» WORK INSTRUCTION: Copy word for word the part of the metabolomics passage that runs from "Owing to high-throughput" up to and including "for treasure hunting.".

» SELECTED PASSAGE:
● ● ● ●

Our current technology and future perspective

MS- and NMR-based metabolomics have been developed over the past decade in order to establish non-targeted analysis procedures (Werner et al. 2008a, b). Due to the diverse nature of the chemical and physical properties of these metabolites, metabolome analysis can only be achieved through the integration of the obtained data using various techniques. Although non-targeted metabolomics enables us to identify the broad metabolite profiles of samples and to find novel metabolites that can be used as biomarkers (Glinski and Weckwerth 2006; Saito and Matsuda 2010), there are still a lot of difficulties to be settled. For example, it is technically difficult and extremely time-consuming to merge all of the obtained data in different formats by different instruments and to identify the unknown metabolites (Werner et al. 2008b). Hence, the application of non-targeted metabolomics to thousands of biological samples is not yet practical. This is the reason why we need an alternative methodology for targeted but high-throughput metabolomics.

We recently established a highly selective and sensitive procedure that utilizes the multiple reaction monitoring (MRM) mode of UPLC-quadrupole MS. MRM enables high sensitivity, ease of reproducibility, and a broad dynamic range of analysis (Unwin et al. 2005). Briefly, we first optimized the following analytical conditions for each of the 734 authentic compounds (as of February 2010) (Sawada et al. 2009a): retention time (RT) of UPLC separation and combination of polarity, precursor ion mass, fragment (product) ion mass, cone voltage and collision voltage for MS/MS detection, which we call MRM condition. As more than one compound occasionally gave the same optimal condition, we finally obtained 574 sets of RT and MRM conditions (RT–MRM sets) for 734 compounds (as of February 2010). For metabolic profiling of the plant samples, we measured areas of the peaks observed using the abovementioned 574 RT–MRM sets. In the case of Arabidopsis leaves, we observed that 217 out of 574 RT–MRM sets reproducibly gave detectable peaks (Table S5). This analysis, which we call widely targeted metabolomics, was successfully applied to functional genomics of Arabidopsis by analyzing metabolic profiles in knockout mutants of genes involved in GSL biosynthesis (Sawada et al. 2009b, c).

Owing to high-throughput (e.g., 600 Arabidopsis metabolic profiles per week), this methodology has broadened the application field of metabolomics. We are analyzing various kinds of bioresources such as knockout lines, accessions of Arabidopsis, and wild species of crop plants as well as field-grown plants from agronomic and ecological viewpoints (to be published elsewhere). Acquired large-scale datasets would be novel gold mines of biological findings. Our next challenge is to develop a novel strategy for analysis of metabolome data, i.e., a novel tool for treasure hunting.

● ● ● ●

» Saved data entries:

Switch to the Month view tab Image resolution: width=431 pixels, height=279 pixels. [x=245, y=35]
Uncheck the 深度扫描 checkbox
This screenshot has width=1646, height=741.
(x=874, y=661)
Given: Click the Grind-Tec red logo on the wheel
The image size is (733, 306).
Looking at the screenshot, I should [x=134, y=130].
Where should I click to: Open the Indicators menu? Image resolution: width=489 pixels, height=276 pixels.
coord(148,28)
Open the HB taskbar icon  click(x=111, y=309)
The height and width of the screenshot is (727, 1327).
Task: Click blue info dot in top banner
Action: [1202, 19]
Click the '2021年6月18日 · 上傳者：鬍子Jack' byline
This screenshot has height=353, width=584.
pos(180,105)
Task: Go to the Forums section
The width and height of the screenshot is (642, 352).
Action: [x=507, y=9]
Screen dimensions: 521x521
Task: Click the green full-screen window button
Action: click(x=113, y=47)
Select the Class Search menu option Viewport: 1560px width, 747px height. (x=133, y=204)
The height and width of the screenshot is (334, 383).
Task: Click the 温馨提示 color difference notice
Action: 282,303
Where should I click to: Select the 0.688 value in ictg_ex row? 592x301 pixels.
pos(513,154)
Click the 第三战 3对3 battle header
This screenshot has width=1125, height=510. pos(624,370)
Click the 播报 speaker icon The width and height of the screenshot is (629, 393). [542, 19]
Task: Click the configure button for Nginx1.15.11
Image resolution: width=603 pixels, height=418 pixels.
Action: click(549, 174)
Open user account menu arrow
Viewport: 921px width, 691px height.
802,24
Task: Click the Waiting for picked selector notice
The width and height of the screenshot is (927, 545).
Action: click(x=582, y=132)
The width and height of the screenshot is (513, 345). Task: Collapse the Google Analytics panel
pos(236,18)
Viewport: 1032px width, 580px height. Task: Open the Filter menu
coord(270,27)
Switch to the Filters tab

● ● ● ●

» RESPONSE TO THIS TASK:
Owing to high-throughput (e.g., 600 Arabidopsis metabolic profiles per week), this methodology has broadened the application field of metabolomics. We are analyzing various kinds of bioresources such as knockout lines, accessions of Arabidopsis, and wild species of crop plants as well as field-grown plants from agronomic and ecological viewpoints (to be published elsewhere). Acquired large-scale datasets would be novel gold mines of biological findings. Our next challenge is to develop a novel strategy for analysis of metabolome data, i.e., a novel tool for treasure hunting.